Le Bananier Bleu : Comment êtes-vous venues à la musique ? Quelle est votre formation ?
Lisa : Il y avait beaucoup de jazz à la maison. Mon père en écoutait tout le temps. Il animait une petite émission de radio dans la radio locale de la ville où on habitait dans le Loiret. J’ai fait un peu de musique enfant, du violon – sans grand succès -, du piano classique. Je me suis rendu compte que j’aimais bien improviser, composer des petits trucs, j’avais envie de trouver des idées moi-même… et finalement je me suis petit à petit tournée vers le jazz. Mon père écoutait beaucoup Coltrane, Dexter, Ben Webster, Coleman Hawkins – bien sûr Miles Davis et plein d’autres choses aussi -, mais pour moi le saxophone, c’était vraiment un instrument emblématique. J’aimais bien les pochettes, je regardais les instruments. Je m’y suis mise vers 10 ans je crois. Mais en fait j’étais plutôt lancée dans des études littéraires, j’ai fait une classe prépa pour entrer à Normale Sup, les lettres classiques, la philo, les langues… Je continuais à travailler le sax, et c’était une heure de latin, une heure de grec, une heure de sax, une heure de philo, une heure d’histoire, une heure de sax, une heure d’allemand… A l’époque où je suis arrivée à Paris pour mes études, j’allais régulièrement aux bœufs du CIM, le mercredi en fin d’après-midi, souvent on finissait super tard, et le lendemain il fallait aller en cours… J’ai quand même fini ma prépa, et puis en 2000, j’ai décidé que ça suffisait, et de ne faire plus que de la musique, faire ça sérieusement, et puis surtout prendre des cours, chose que je n’avais jamais fait véritablement jusque-là, à part quelques stages et de petites formations de base !

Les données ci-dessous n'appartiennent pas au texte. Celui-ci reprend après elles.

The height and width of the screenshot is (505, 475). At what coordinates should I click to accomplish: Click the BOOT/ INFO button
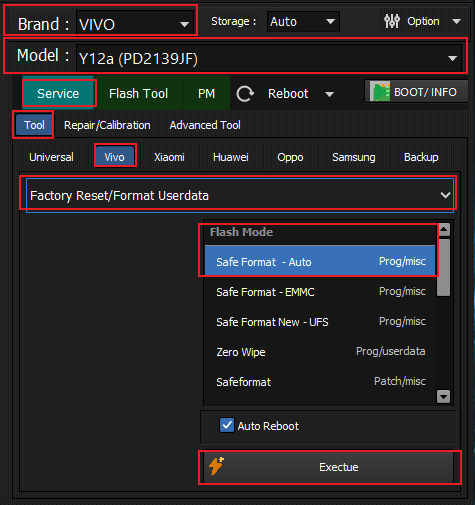(417, 91)
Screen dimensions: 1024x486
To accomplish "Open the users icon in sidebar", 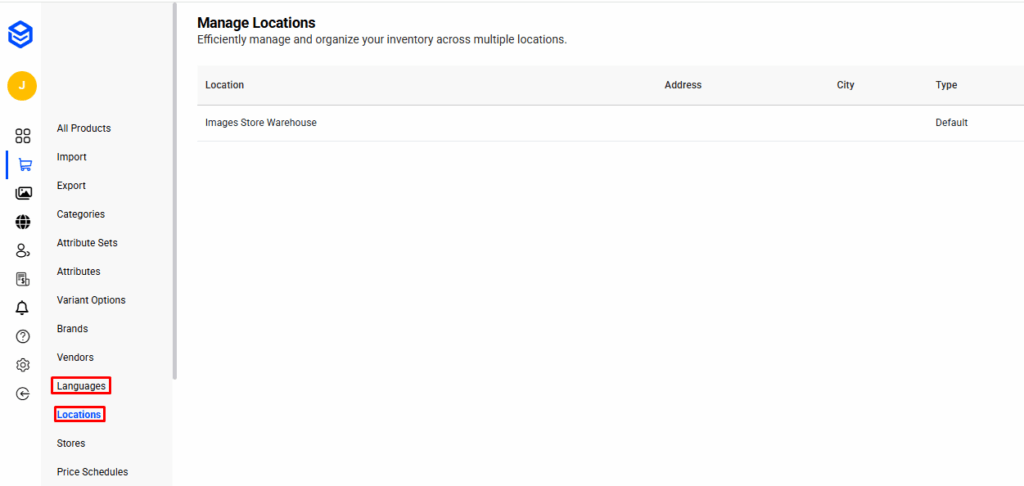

Sophie : Je crois que c’est, enfant, grâce à “Pierre et le loup” raconté par Gérard Philipe ! J’ai choisi de jouer de la clarinette à ce moment là. Il n’y a pas de saxophone dans “Pierre et le loup”… Pour ce qui est de la formation, je n’ai fait que trois mois au CIM. A l’IACP, j’ai pris des cours assez ciblés, comme l’arrangement et le big band et cela pendant un an seulement. Quant à mon passage au Conservatoire, une année d’arrangement, c’était en auditeur libre. En fait, je considère plutôt avoir appris le saxophone par mes propres moyens et l’improvisation sur les disques, à l’ancienne…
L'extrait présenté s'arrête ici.